I do agree about being introverts and being busy; attributes common if not precusors to being well-educated, highly paid, and highly engaged; this describes folks who work in software, law, finance, tech, and medicine (a good part of the Seattle demographic). Seattle is also extremely clique-oriented, which is also common with an upper demographic.

We are also very liberal, which is to say we are incredibly judgemental to anyone outside the prescribed liberal doctrine – Ron Paul supporter? Church goer? Believe marriage = one man + one woman? Listen to country music? Ha, ha, good luck.

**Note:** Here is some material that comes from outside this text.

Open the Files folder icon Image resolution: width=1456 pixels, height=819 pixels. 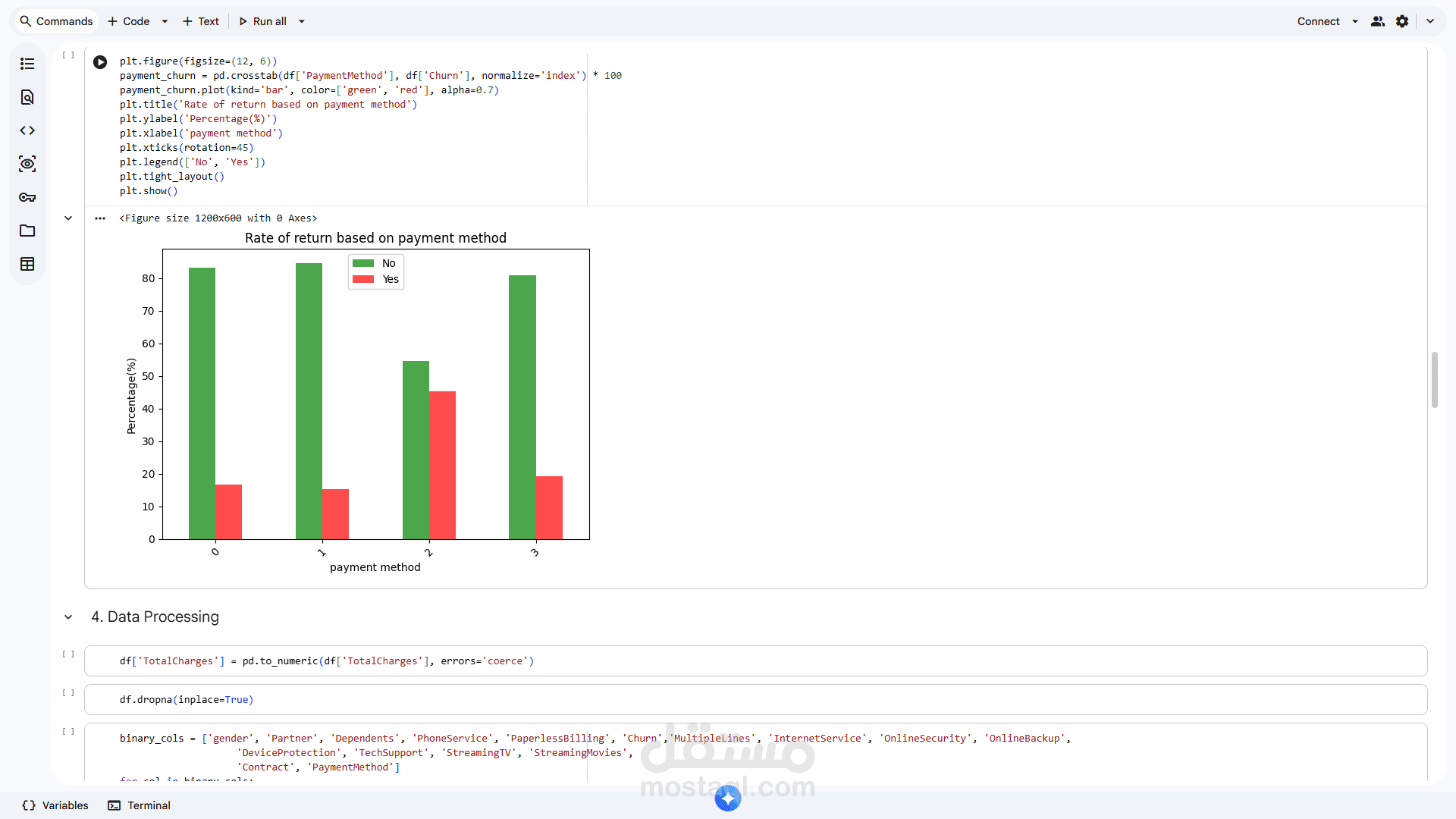[27, 231]
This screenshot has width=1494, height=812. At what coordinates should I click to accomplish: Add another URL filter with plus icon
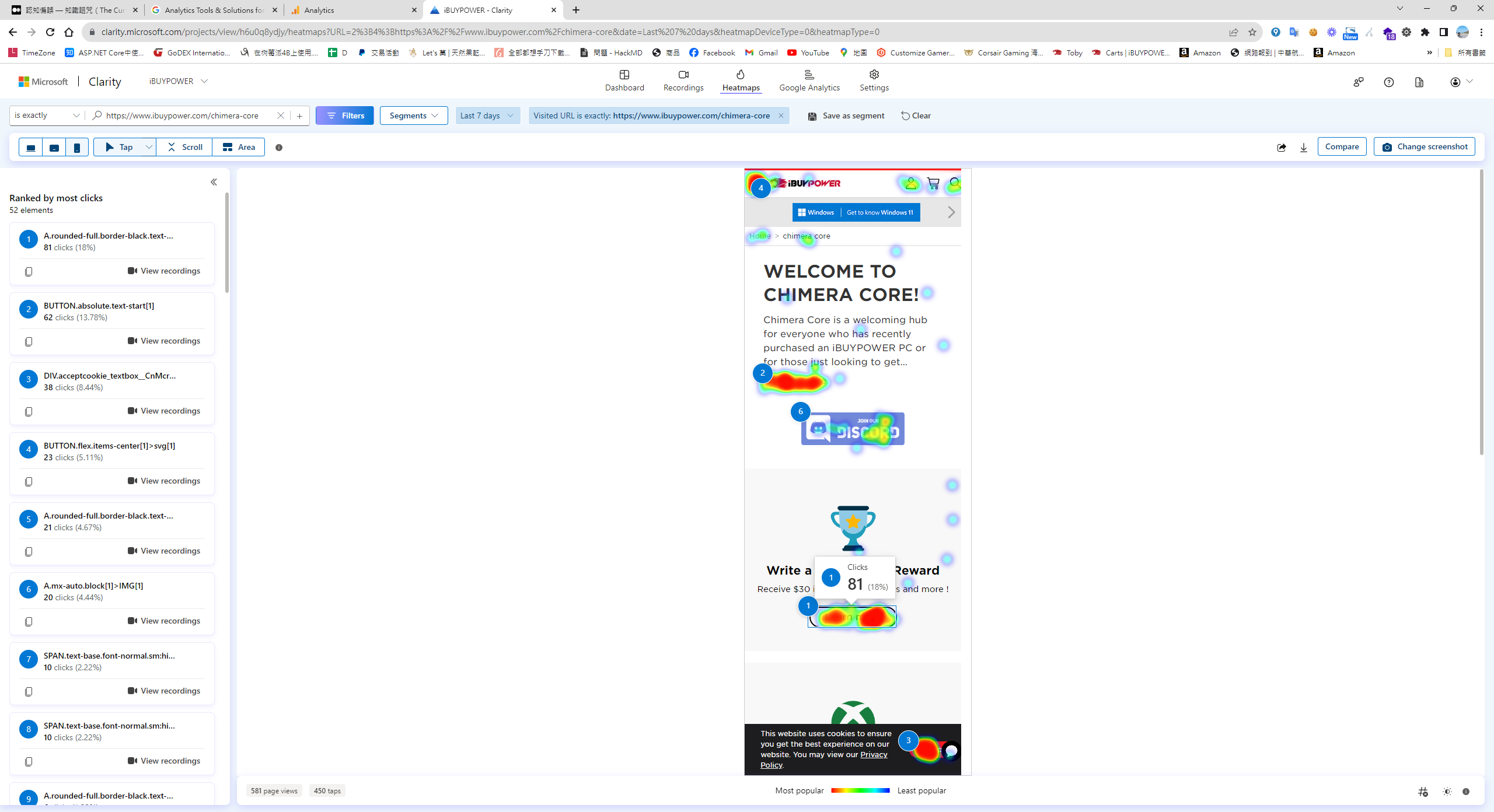pyautogui.click(x=299, y=116)
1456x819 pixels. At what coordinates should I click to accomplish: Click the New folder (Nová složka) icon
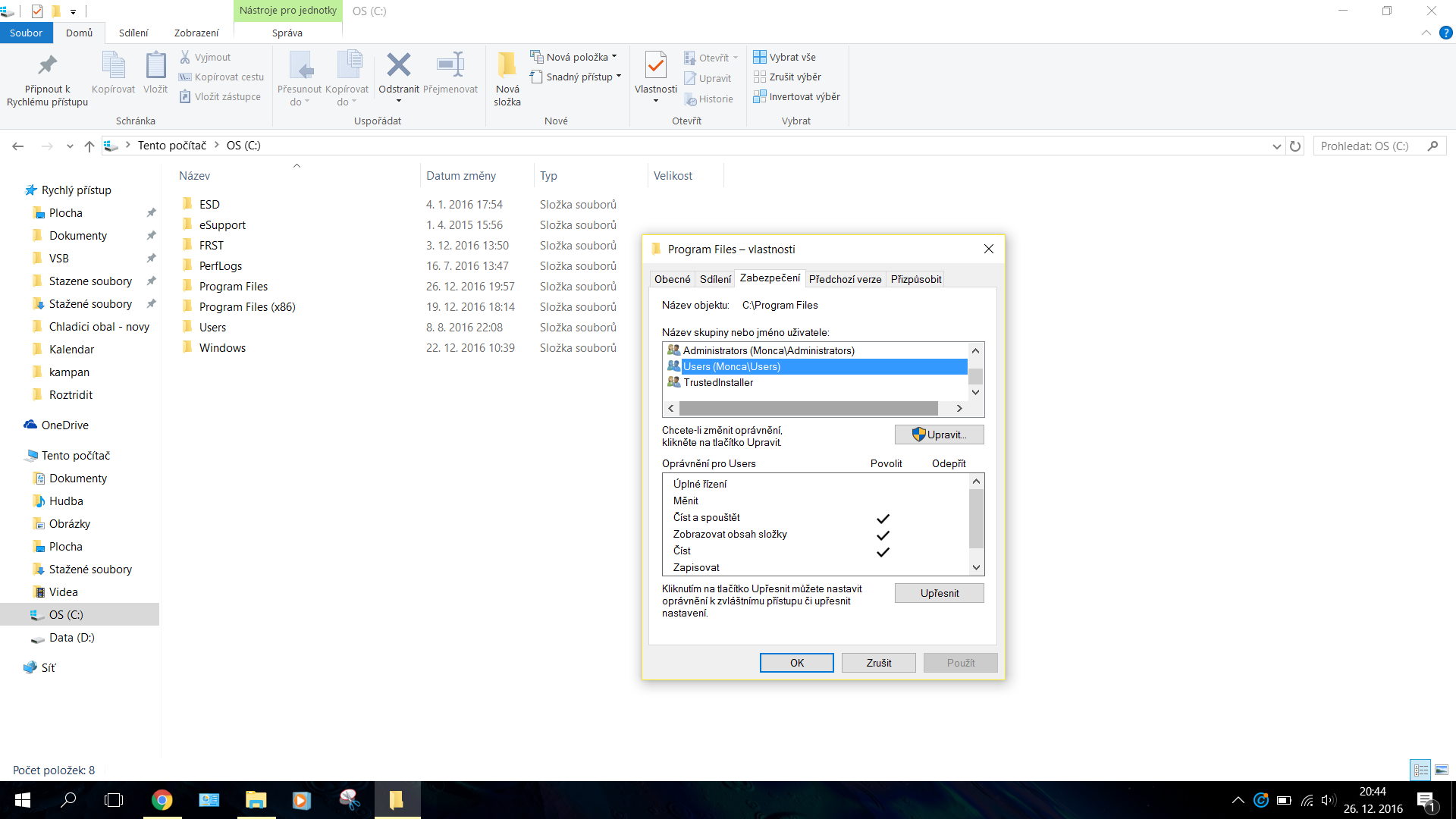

If you’re some bloke fresh into town not in those job categories, aren’t making $100k+, aren’t a liberal, and aren’t heavily into at least a couple of outdoor/recreational/social activities, yes, you’re going to have a tough time getting ahead socially in the Seattle area. Three of those four are hard to change; one isn’t. Get yourself into a couple of the 327 activities popular in the area – from sailing, to mountain biking, to skiing, to volunteering. Even then it will be still take some work.”

Comment #8:

“So true, all of it. I am a Seattle native who lived in several parts of the country before moving back to Seattle, and after being acclimated to how the rest of the country works, I had to move away again.  For whatever reason — weather, cultural influences, the high number of transplants — Seattleites are anti-social and socially awkward.  I found myself doing all of the work when it came to networking, forging friendships, etc. while living there — and it was exhausting.  Even now, my supposedly “closest” Seattle friends don’t stay in touch with me (via email, phone, Facebook, etc.) as much as those I’ve met in other parts of the country.  It’s seriously one of the greatest disappointments of my life: I love my hometown, and I miss so much about it including my family, the geography, the fresh air … but I just can’t stand to live there myself because the people are so lame.  Breaks my heart.”

Comment #9:

“So new people here say it is hard to get friends?  Don’t you think new people everywhere say that? Was there a control?”


Your thoughts, folks?  Does one of these perspectives ring more true than others?  Are there any secrets that might help newcomers get acclimated here more quickly — or are we just destined to maintain this reputation, going forward, and people new to town will just have to fight through it?